## **Data Extraction** - Solar Flare from RHESSI Mission
* December  27°, 2024
#### ESCOM - IPN

#### *B.S. in Data Science* 
> Sanchez Garcia Miguel Alexander

#### **0° Introduction**

**a.** Get the **libraries** we are going to use

In [1]:
import pandas as pd
import requests
from selenium import webdriver
from selenium.webdriver.common.by import By
import time
import os

#### **1° Web Scrapping**

**a.** **Import** the data (.txt) from a NASA Website

In [3]:
# Set the download directory
download_directory = os.path.expanduser('raw_data')
os.makedirs(download_directory, exist_ok=True)

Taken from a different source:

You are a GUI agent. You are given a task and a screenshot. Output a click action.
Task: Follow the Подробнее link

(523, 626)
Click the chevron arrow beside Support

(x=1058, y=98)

# Initialize the Safari driver
driver = webdriver.Safari()

try:
    # Open the webpage
    url = "https://hesperia.gsfc.nasa.gov/hessidata/dbase/"
    driver.get(url)

    # Get all links to text files
    file_links = driver.find_elements(By.XPATH, "//a[contains(@href, '.txt')]")

    # Download all files
    for link in file_links:
        file_url = link.get_attribute("href")
        file_name = os.path.join(download_directory, os.path.basename(file_url))
        print(f"Downloading: {file_url}")
        
        # Download the file using requests with a no limit timeout
        response = requests.get(file_url, timeout=None)
        with open(file_name, 'wb') as file:
            file.write(response.content)
        time.sleep(2)  # Wait for the download to complete

finally:
    # Close the driver
    driver.quit()

print(f"All files have been downloaded to {download_directory}")

  file_url = link.get_attribute("href")


Downloading: https://hesperia.gsfc.nasa.gov/hessidata/dbase/hessi_flare_list.txt
Downloading: https://hesperia.gsfc.nasa.gov/hessidata/dbase/hessi_flare_list_200202.txt
Downloading: https://hesperia.gsfc.nasa.gov/hessidata/dbase/hessi_flare_list_200203.txt
Downloading: https://hesperia.gsfc.nasa.gov/hessidata/dbase/hessi_flare_list_200204.txt
Downloading: https://hesperia.gsfc.nasa.gov/hessidata/dbase/hessi_flare_list_200205.txt
Downloading: https://hesperia.gsfc.nasa.gov/hessidata/dbase/hessi_flare_list_200206.txt
Downloading: https://hesperia.gsfc.nasa.gov/hessidata/dbase/hessi_flare_list_200207.txt
Downloading: https://hesperia.gsfc.nasa.gov/hessidata/dbase/hessi_flare_list_200208.txt
Downloading: https://hesperia.gsfc.nasa.gov/hessidata/dbase/hessi_flare_list_200209.txt
Downloading: https://hesperia.gsfc.nasa.gov/hessidata/dbase/hessi_flare_list_200210.txt
Downloading: https://hesperia.gsfc.nasa.gov/hessidata/dbase/hessi_flare_list_200211.txt
Downloading: https://hesperia.gsfc.nasa

#### **2° Data Transformation**

**a.** Transform all **.txt** files into **.csv** files

In [2]:
# Set the input and output folders
input_folder = "raw_data"  # Change this to the folder where you downloaded the TXT files
output_folder = "raw_data_csv"  # Folder where you want to save the CSV files

# Make sure the output folder exists
os.makedirs(output_folder, exist_ok=True)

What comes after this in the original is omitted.